Hayatın zor anlarında akreple yelkovanın arasında sıkıştığın anlardır sıkıntılı anların.

            Söyler misin bana hayatın zor anlarında iyi giden ne oldu ki?

            Evet, evet haydi söyle bana,

            İçinde bulunduğun bu pislikten başka..

            Ohhh! Evindesin, rahat…

            Dünyanın en güzel şehrinde, Akşehir’de rastlıyorum sana… Kendimin de sıkıntılı bir anında…

            Oysa biliyorsun birbirimize karşı ne kadar da yalancıyız…

            Tüm insanlar gibi…      Sıkıntı içindeyiz..

            Hayat çok zor be ! Üstelik de pahalı..

            Kim anlar sevgileri, kimler sevgilere sahip ki?

            Hayatın hep sıkıntılı, geçmiş günlerin özlemini anlatan insanlara bir bak. Geçmiş hayatında hiç sıkıntı çekmeyen insanlar, neşeli oldukları anları hiç akıllarına getirmez, hiç neşeli günlerinin yâdını yapmazlar da hep sıkıntılı anlarını anlatırlar ya…

            Kim kimi anlıyor, kim kimi seviyor ki?

            Sevenlere hep yanlış gözle bakılmıyor mu ki…

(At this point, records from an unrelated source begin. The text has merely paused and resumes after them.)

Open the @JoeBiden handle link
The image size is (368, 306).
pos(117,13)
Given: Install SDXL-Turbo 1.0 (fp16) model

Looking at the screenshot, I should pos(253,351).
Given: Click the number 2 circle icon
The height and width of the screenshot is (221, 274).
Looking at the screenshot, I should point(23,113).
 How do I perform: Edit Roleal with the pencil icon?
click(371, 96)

            Neden seviyor?

            Niçin seviyor?

            Sevgisinde bir çıkarı mı var ki?

            Alışmışız ya hep cinayet haberlerine…

            Hırsızlıklara, uğursuzluklara… Vurgunculara, soygunculara…

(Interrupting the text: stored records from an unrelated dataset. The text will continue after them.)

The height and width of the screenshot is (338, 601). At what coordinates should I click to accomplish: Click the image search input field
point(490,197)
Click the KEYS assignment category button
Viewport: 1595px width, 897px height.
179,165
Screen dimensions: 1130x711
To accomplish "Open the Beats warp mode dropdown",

            Hep bir şeyin altında bir şey aramakla meşgulüz…

            Kim kimi anlıyor kim kimi seviyor ki?

            “Seviyorum” sözcüğü utanılacak bir şey mi?

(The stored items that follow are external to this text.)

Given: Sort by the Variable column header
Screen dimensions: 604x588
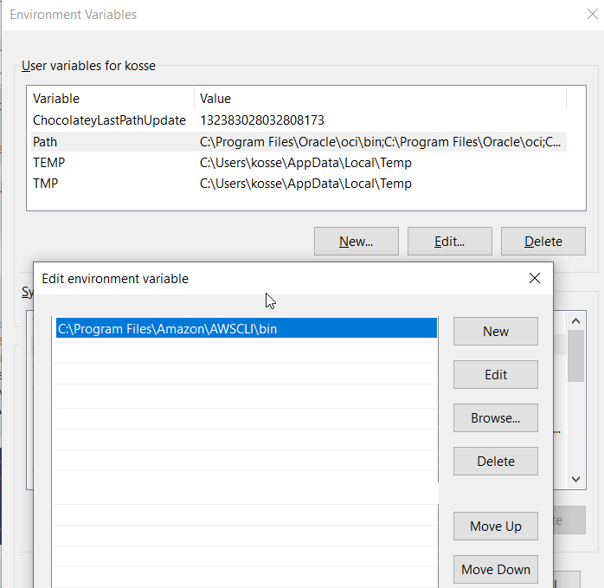Looking at the screenshot, I should [110, 99].
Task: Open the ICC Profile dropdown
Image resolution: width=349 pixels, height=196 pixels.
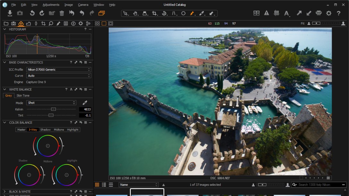Action: pos(58,69)
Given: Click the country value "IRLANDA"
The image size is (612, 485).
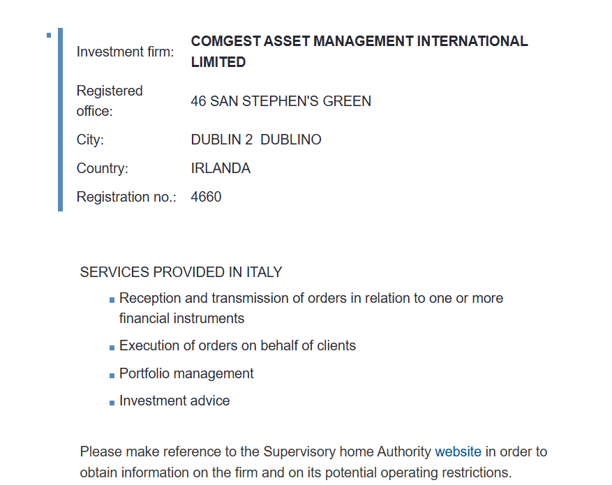Looking at the screenshot, I should pos(221,168).
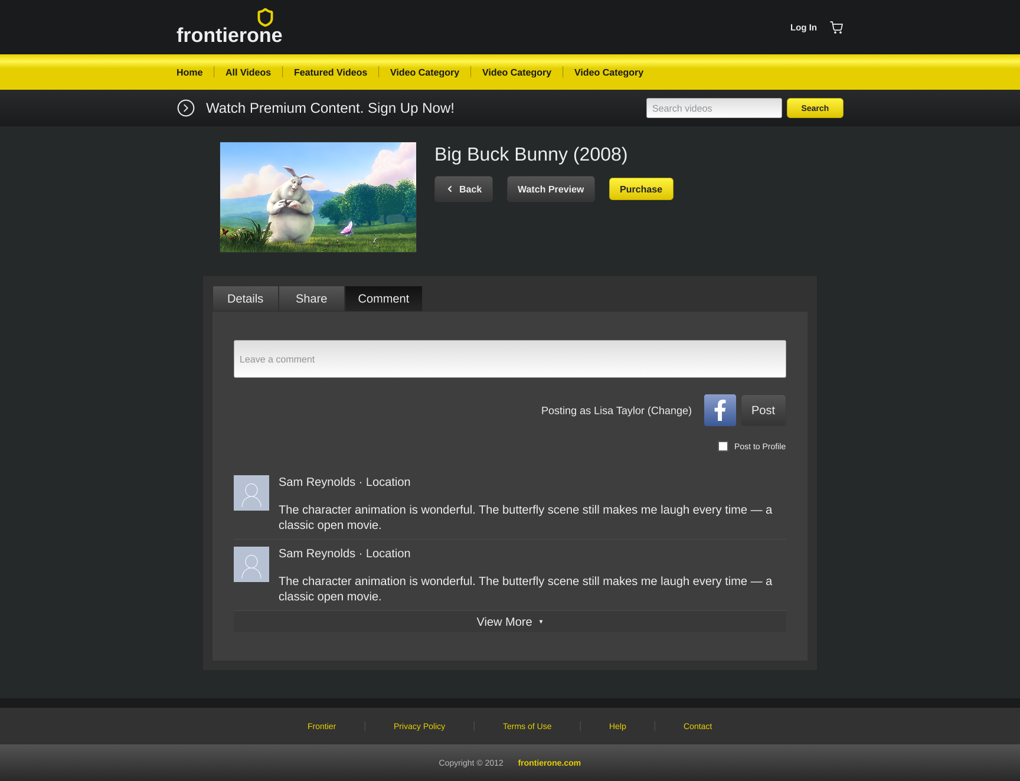The height and width of the screenshot is (781, 1020).
Task: Click the Facebook share icon
Action: 720,410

            Ya “ seni çok seviyorum “ sözcüğü…

            Aragon’dan bu yana insanlar “ mutlu aşk yoktur” demişler, belki de doğru söylemişler, Arogon ağabeyime şimdi hak vermemek elde mi?

            Neyse, dert etmiyorum.

            Mutsuzum, sıkıntıdayım.

            Bu havalar Orhan Veli’yi mahvetmiş ya, ben sensiz, yokluğunda, seni görmeden  her havada sıkıntıdayım…

            Bugün sıkıntıdayım, beklediklerim gelmiyor…Ya sevdiklerim….

            Bilmezsin özledim sevdiklerimi… her şeyden önce de SENİ ÖZLEDİM…

            Ya sen? Sen nasılsın…. Bu gidişin nereye kadar… Bu kaçışın…

            Bu sıkıntılı hayatın sıkıntılarının neresindeyiz?

            Ben bilmiyorum….

            …ve insanlar sıkıntıların içinde sıkıntılara katlanmak istemiyorlar… Kimsenin kimseyi dinlediği, anladığı, anlamaya çalıştığı da yok…

            İnsanların birbirlerine karşı söyledikleri sevgi sözcükleri de yalan…

            Çıkar sevgisi, menfaat sevgisi, palavra olmuş sevgiler…

            Kimsenin kimseyi çekecek hali de yok..

            Yalan deme bu böyle…

            Şimdi bu sıkıntı değil de ne?

            ****

            Ama ben tüm bu anlattıklarımdan kendimi –müstesna- tutuyorum… Sana yalan söyleyemem, hiç de söylemedim; biliyorsun, “SENİ SEVİYORUM”…

            Benim tek sıkıntım var, o da yokluğun..hasretin…

            Yalan deme bu böyle…

            Şimdi bu sıkıntı değil de ne?